Lines of data

━━━━━━━━━━━━━━━━━━━━

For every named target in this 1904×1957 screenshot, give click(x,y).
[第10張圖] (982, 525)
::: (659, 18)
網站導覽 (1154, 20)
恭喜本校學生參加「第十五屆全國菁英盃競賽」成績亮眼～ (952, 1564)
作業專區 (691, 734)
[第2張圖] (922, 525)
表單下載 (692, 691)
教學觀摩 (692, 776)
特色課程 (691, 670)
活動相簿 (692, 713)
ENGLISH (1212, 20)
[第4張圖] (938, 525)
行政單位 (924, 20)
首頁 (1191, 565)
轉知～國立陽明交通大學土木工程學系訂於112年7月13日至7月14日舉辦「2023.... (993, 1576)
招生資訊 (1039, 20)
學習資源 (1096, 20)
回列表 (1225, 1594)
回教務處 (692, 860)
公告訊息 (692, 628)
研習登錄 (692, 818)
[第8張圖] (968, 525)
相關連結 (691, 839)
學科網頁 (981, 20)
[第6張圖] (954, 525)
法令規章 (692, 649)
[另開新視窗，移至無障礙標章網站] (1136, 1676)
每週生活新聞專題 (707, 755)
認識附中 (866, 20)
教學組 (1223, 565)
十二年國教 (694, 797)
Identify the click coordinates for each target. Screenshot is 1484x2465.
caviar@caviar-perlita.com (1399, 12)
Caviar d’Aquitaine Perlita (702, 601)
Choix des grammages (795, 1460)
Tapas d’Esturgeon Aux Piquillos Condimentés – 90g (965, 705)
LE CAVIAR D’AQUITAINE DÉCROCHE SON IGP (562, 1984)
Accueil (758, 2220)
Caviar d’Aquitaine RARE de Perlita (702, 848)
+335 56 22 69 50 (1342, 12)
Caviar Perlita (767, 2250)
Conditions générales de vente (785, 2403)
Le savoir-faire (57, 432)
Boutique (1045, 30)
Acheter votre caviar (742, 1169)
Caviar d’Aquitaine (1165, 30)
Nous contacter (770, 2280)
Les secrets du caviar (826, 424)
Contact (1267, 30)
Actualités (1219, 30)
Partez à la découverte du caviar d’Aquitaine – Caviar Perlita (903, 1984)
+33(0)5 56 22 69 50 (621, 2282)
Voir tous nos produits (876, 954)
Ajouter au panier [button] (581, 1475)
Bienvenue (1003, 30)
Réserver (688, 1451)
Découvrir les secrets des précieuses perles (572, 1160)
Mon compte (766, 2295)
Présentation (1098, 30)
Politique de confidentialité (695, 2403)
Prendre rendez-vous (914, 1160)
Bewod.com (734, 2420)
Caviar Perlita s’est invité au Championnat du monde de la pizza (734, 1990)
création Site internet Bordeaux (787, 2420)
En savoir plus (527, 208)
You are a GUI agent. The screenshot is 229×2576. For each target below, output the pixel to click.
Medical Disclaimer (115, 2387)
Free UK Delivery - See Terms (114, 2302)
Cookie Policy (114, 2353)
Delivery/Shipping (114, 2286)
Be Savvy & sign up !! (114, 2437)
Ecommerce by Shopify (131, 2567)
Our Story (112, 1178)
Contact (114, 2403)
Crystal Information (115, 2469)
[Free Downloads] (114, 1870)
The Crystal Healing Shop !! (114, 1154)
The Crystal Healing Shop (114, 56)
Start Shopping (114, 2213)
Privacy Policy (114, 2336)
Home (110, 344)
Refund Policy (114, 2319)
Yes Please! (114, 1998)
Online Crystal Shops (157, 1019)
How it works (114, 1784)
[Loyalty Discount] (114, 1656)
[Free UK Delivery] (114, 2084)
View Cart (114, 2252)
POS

━━━━━━━━━━━━━━━━━━━━

> Instructions to follow
Retype the material exactly as it appears, starting from its first line and continuing through the line containing "Ajouter au panier [button] (581, 1475)", including that line.

> Final result
For every named target in this 1904×1957 screenshot, give click(x,y).
[第10張圖] (982, 525)
::: (659, 18)
網站導覽 (1154, 20)
恭喜本校學生參加「第十五屆全國菁英盃競賽」成績亮眼～ (952, 1564)
作業專區 (691, 734)
[第2張圖] (922, 525)
表單下載 (692, 691)
教學觀摩 (692, 776)
特色課程 (691, 670)
活動相簿 (692, 713)
ENGLISH (1212, 20)
[第4張圖] (938, 525)
行政單位 (924, 20)
首頁 (1191, 565)
轉知～國立陽明交通大學土木工程學系訂於112年7月13日至7月14日舉辦「2023.... (993, 1576)
招生資訊 (1039, 20)
學習資源 (1096, 20)
回列表 (1225, 1594)
回教務處 (692, 860)
公告訊息 (692, 628)
研習登錄 (692, 818)
[第8張圖] (968, 525)
相關連結 (691, 839)
學科網頁 (981, 20)
[第6張圖] (954, 525)
法令規章 (692, 649)
[另開新視窗，移至無障礙標章網站] (1136, 1676)
每週生活新聞專題 (707, 755)
認識附中 (866, 20)
教學組 (1223, 565)
十二年國教 (694, 797)
Identify the click coordinates for each target. Screenshot is 1484x2465.
caviar@caviar-perlita.com (1399, 12)
Caviar d’Aquitaine Perlita (702, 601)
Choix des grammages (795, 1460)
Tapas d’Esturgeon Aux Piquillos Condimentés – 90g (965, 705)
LE CAVIAR D’AQUITAINE DÉCROCHE SON IGP (562, 1984)
Accueil (758, 2220)
Caviar d’Aquitaine RARE de Perlita (702, 848)
+335 56 22 69 50 (1342, 12)
Caviar Perlita (767, 2250)
Conditions générales de vente (785, 2403)
Le savoir-faire (57, 432)
Boutique (1045, 30)
Acheter votre caviar (742, 1169)
Caviar d’Aquitaine (1165, 30)
Nous contacter (770, 2280)
Les secrets du caviar (826, 424)
Contact (1267, 30)
Actualités (1219, 30)
Partez à la découverte du caviar d’Aquitaine – Caviar Perlita (903, 1984)
+33(0)5 56 22 69 50 (621, 2282)
Voir tous nos produits (876, 954)
Ajouter au panier [button] (581, 1475)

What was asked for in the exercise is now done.